Ok. I've been looking at your Pastebin from Boot Repair, and here's what it looks like to me:
You've got all your partitions listed there, and it's listed which ones contain bootloaders.
/dev/sda1
seems to contain your Windows bootloaders and a secureboot handler /EFI/ubuntu/shimx64.efi
for Ubuntu. I believe there should also be a grubx64.efi in the same directory as shimx64.efi, though, or it won't hand-off correctly.
/dev/sda3
looks like it contains Windows bootloaders and properly configured secure boot bootloaders for Ubuntu.
/dev/sda7
looks like it contains a traditional GRUB2 bootloader (and your Ubuntu installation). If you reboot and open up your EFI configuration tool at startup (just press whatever key the splash screen lists for "setup" or "configuration utility" before that boot splash screen disappears) and tell EFI to boot from one of the two partitions that have GRUB2 installed on it. I would choose the one installed on /dev/sda7
, personally.
If Secure Boot isn't already disabled, I'd disable it. You say in another comment that you have found the option for that.

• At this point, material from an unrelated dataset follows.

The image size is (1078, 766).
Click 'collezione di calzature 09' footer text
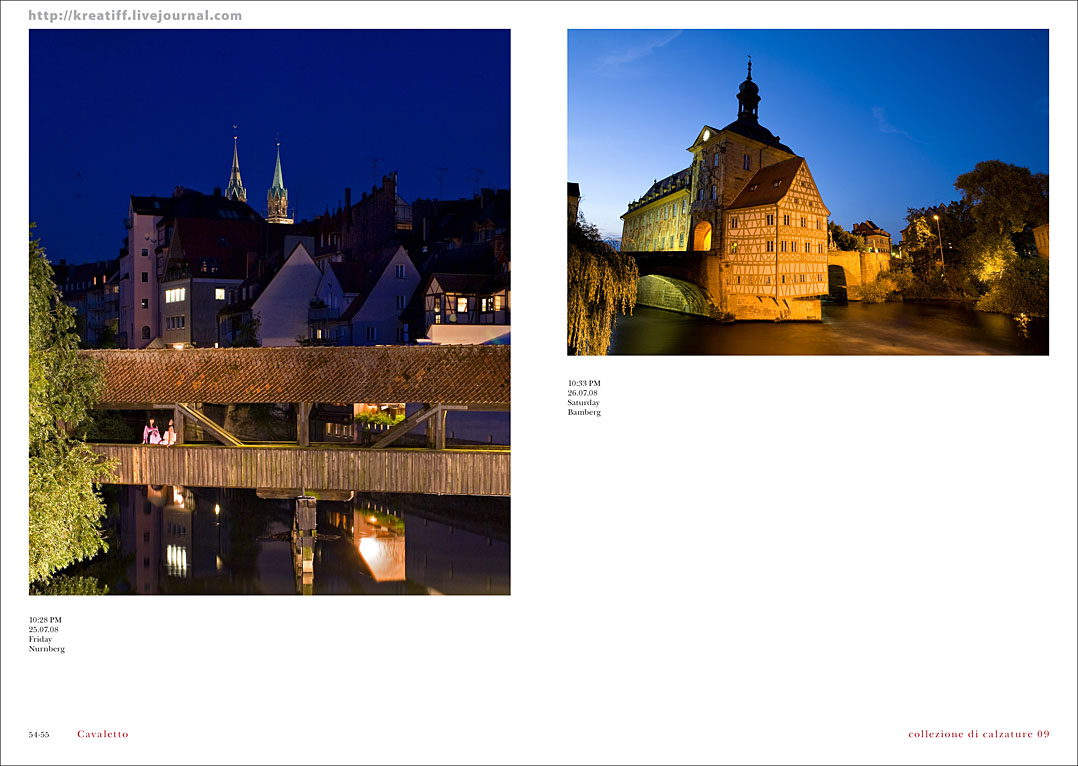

You may also need to change some settings to tell it to boot from that partition by default, depending on how your EFI setup utility behaves. If you set it to boot from GRUB2 by default, you should be able to use GRUB2 to choose which OS to boot from in future rather than having to use EFI. (The grub.cfg
file reproduced in your pastebin looks like it does contain the entries for booting Windows by handing off to the Windows bootloader.)
If your EFI doesn't provide you with options of which device to boot in the setup (which it typically does do, so I'd be kind of shocked if it didn't give you an option anywhere to configure which device to boot from), there may just be a different key you need to press on the boot splash screen to get the boot device/partition options to appear.
If you can't find these options, perhaps you could provide some images of your boot screen and EFI setup utilities so we could look at them and see if we can spot the setting you need?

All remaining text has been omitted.